Marta Braun surveys Marey’s work in her fascinating monograph, Picturing Time, and Rebecca Solnit discusses Muybridge and his influences in River of Shadows: Eadweard Muybridge and the Technological Wild West.
*2 I have experienced this myself after drinking sakau, an intoxicant popular in Micronesia. I described some of the effects in a journal, and later in my book The Island of the Colorblind:
Ghost petals ray out from a flower on our table, like a halo around it; when it is moved…it leaves a slight train, a visual smear…in its wake. Watching a palm waving, I see a succession of stills, like a film run too slow, its continuity no longer maintained.

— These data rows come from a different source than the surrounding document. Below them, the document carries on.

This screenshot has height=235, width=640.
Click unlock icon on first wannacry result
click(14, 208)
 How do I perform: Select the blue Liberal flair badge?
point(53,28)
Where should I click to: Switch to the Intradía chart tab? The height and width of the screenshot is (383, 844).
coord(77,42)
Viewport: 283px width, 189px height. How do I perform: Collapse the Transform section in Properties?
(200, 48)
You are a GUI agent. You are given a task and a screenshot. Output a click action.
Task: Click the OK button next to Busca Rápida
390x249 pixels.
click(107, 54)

*3 As I explore in my book Musicophilia, music, with its rhythm and flow, can be of crucial importance in such freezings, allowing patients to resume their flow of movement, perception, and thought. Music sometimes seems to act as a sort of model or template for the sense of time and movement that such patients have temporarily lost. Thus a parkinsonian patient in the midst of a standstill may be enabled to move, even to dance, when music is played. Neurologists intuitively use musical terms here and speak of parkinsonism as a “kinetic stutter” and normal movement as “kinetic melody.”

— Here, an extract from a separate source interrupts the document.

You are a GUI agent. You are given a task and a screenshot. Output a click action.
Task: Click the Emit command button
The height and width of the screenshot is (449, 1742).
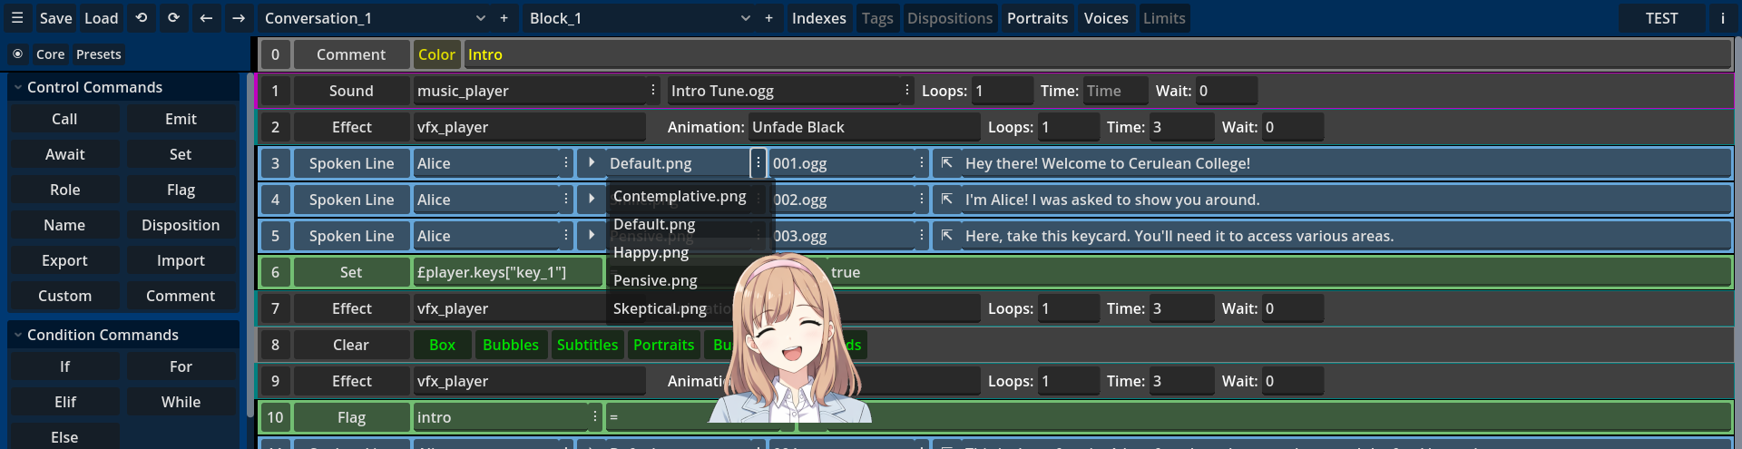point(181,119)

*4 No paradigms or concepts, however original, ever come totally out of the blue. While population thinking in relation to the brain only emerged in the 1970s, there was an important antecedent twenty-five years earlier: Donald Hebb’s famous 1949 book, The Organization of Behavior. Hebb sought to bridge the great gap between neurophysiology and psychology with a general theory that could relate neural processes to mental ones and, in particular, show how experience could modify the brain. The potential
for modification, Hebb felt, was vested in the synapses that connect brain cells to each other. Hebb’s original concept was soon to be confirmed and set the stage for new ways of thinking. A single cerebral neuron, we now know, can have up to ten thousand synapses, and the brain as a whole has upwards of a hundred trillion, so the capacities for modification are practically infinite. Every neuroscientist who now thinks about consciousness is thus indebted to Hebb.

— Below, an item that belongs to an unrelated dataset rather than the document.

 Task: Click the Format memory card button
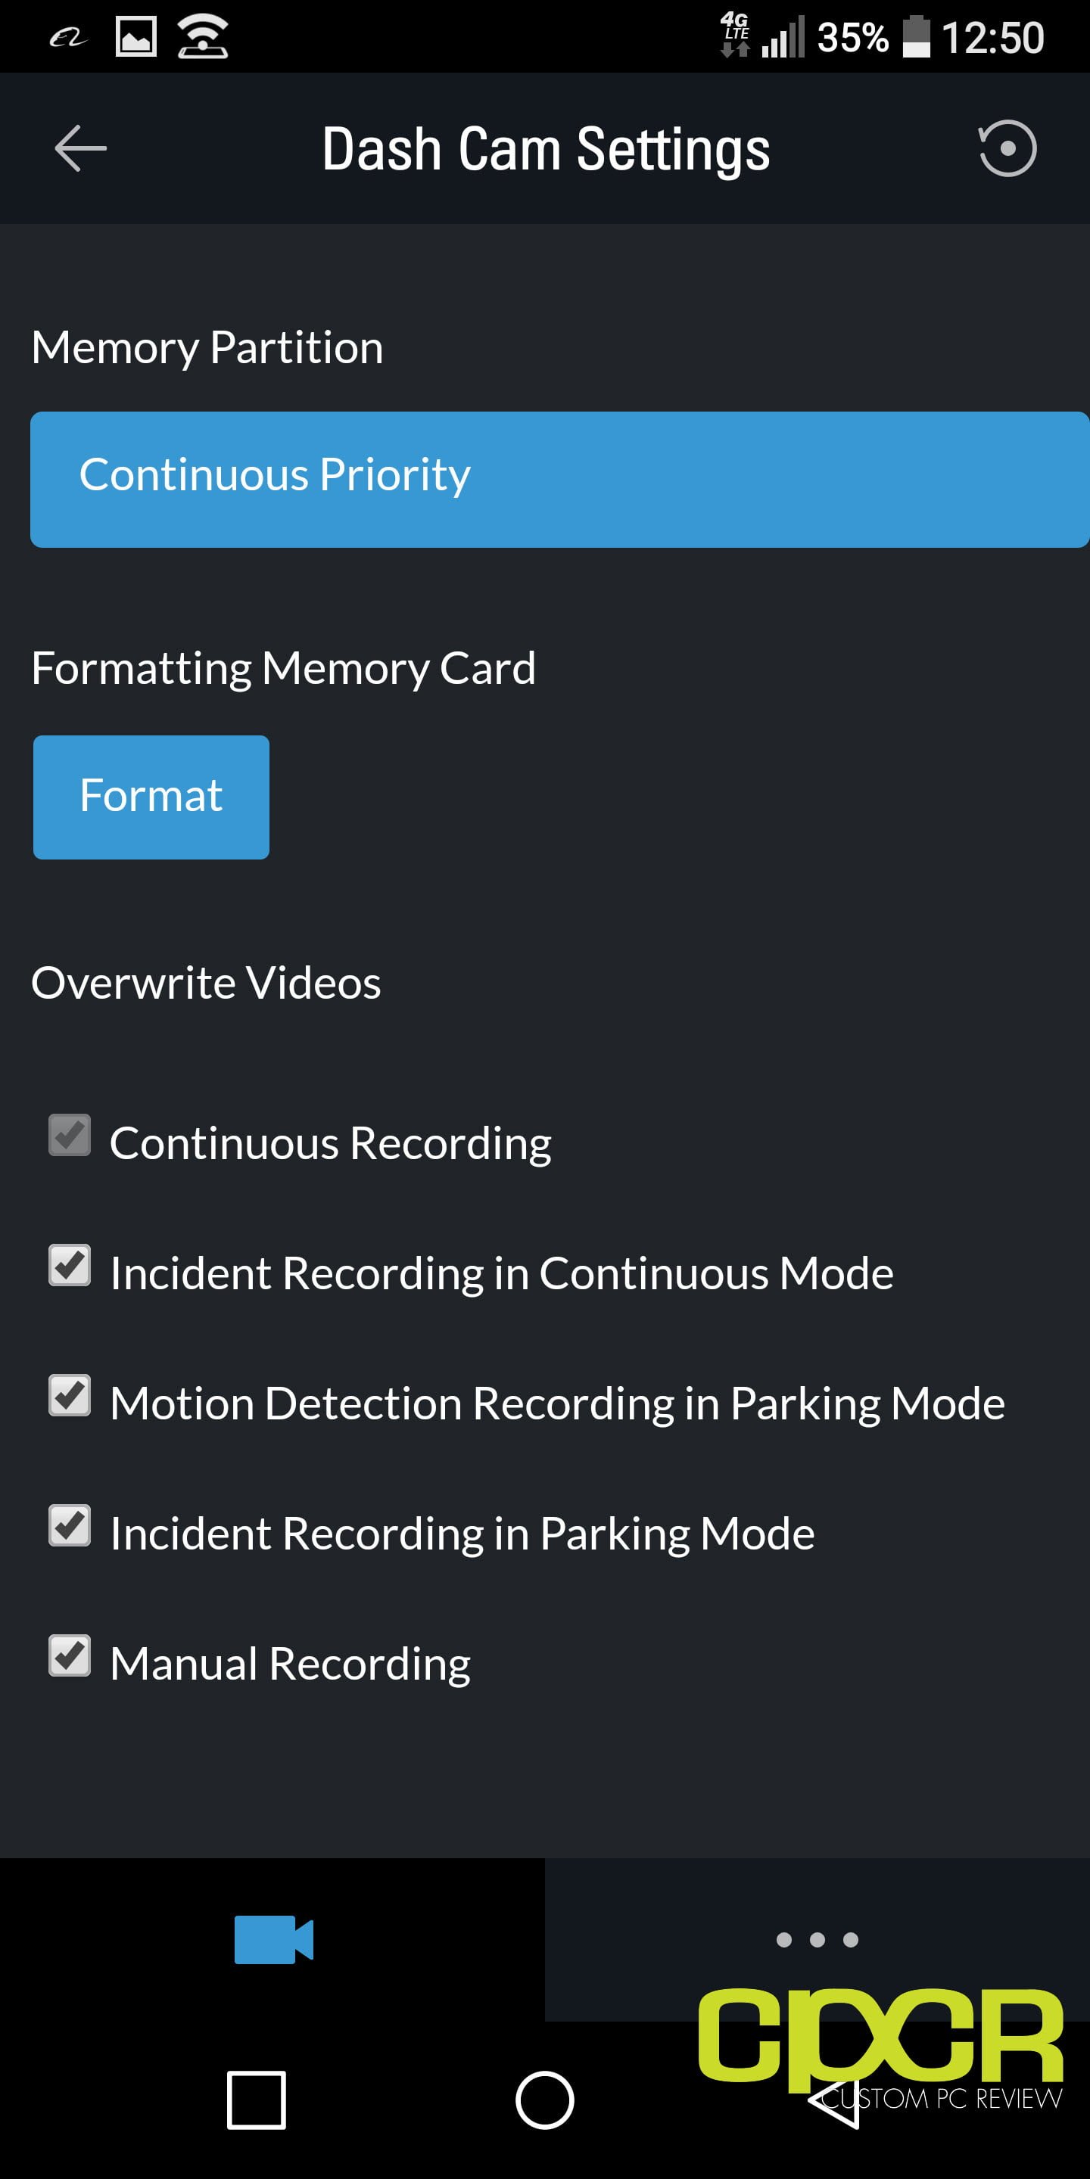click(x=151, y=797)
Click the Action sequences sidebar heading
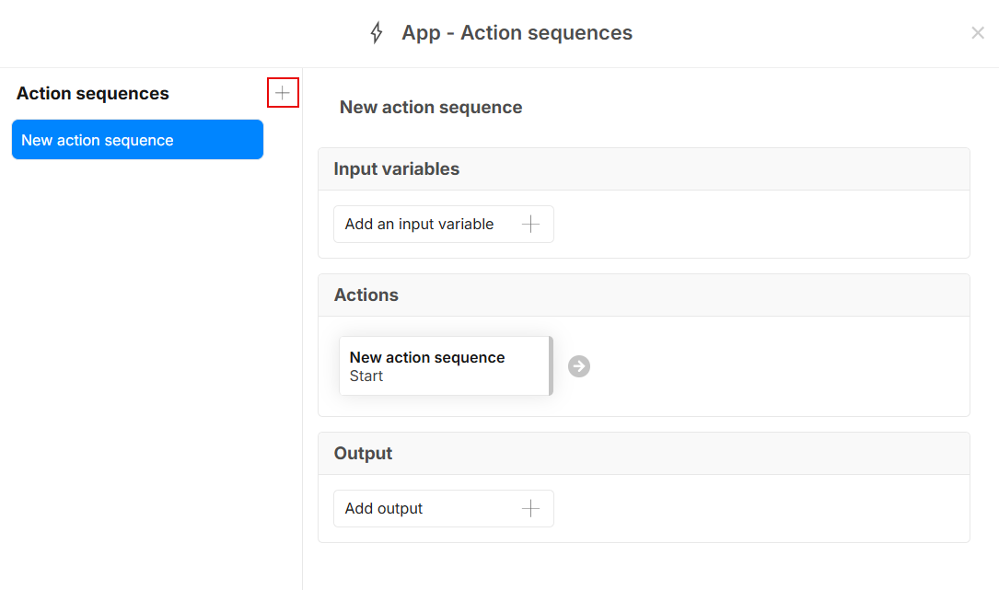This screenshot has width=999, height=590. coord(93,93)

*5 Koch gives a vivid and personal history of their work, and of the search for the neural basis of consciousness generally, in his book The Quest for Consciousness.
*6 One hypothesis to explain the mechanisms of binding entails the synchronization of neuronal firing in a range of sensory areas. Sometimes it may fail to occur, and Crick cites a comic instance of this in his 1994 book, The Astonishing Hypothesis: “A friend walking in a busy street ‘saw’ a colleague and was about to address him when he realized that the black beard belonged to another passerby and the bald head and spectacles to another.”
*7 The term “perceptual moment” was first used by the psychologist J. M. Stroud in the 1950s, in his paper “The Fine Structure of Psychological Time.” The perceptual moment represented for him the “grain” of psychological time, that duration (about a tenth of a second, he estimated from his experiments) which it took to integrate sensory information as a unit. But, as Crick and Koch remark, Stroud’s “perceptual moment” hypothesis was virtually ignored for the next half a century.
*8 In his delightful book A Natural History of Vision, Nicholas Wade quotes Seneca, Ptolemy, and other classical authors who, observing that a flaming torch swung rapidly in a circle appeared to form a continuous ring of fire, realized that there must be a considerable duration or persistence of visual images (or, in Seneca’s term, a “slowness” of vision). An impressively accurate measurement of this duration—as 8⁄60 of a second—was made in 1765, but it was only in the nineteenth century that the persistence of vision was systematically exploited in such instruments as the zoetrope. It seems too that motion illusions akin to the wagon-wheel effect were well known as much as two thousand years ago.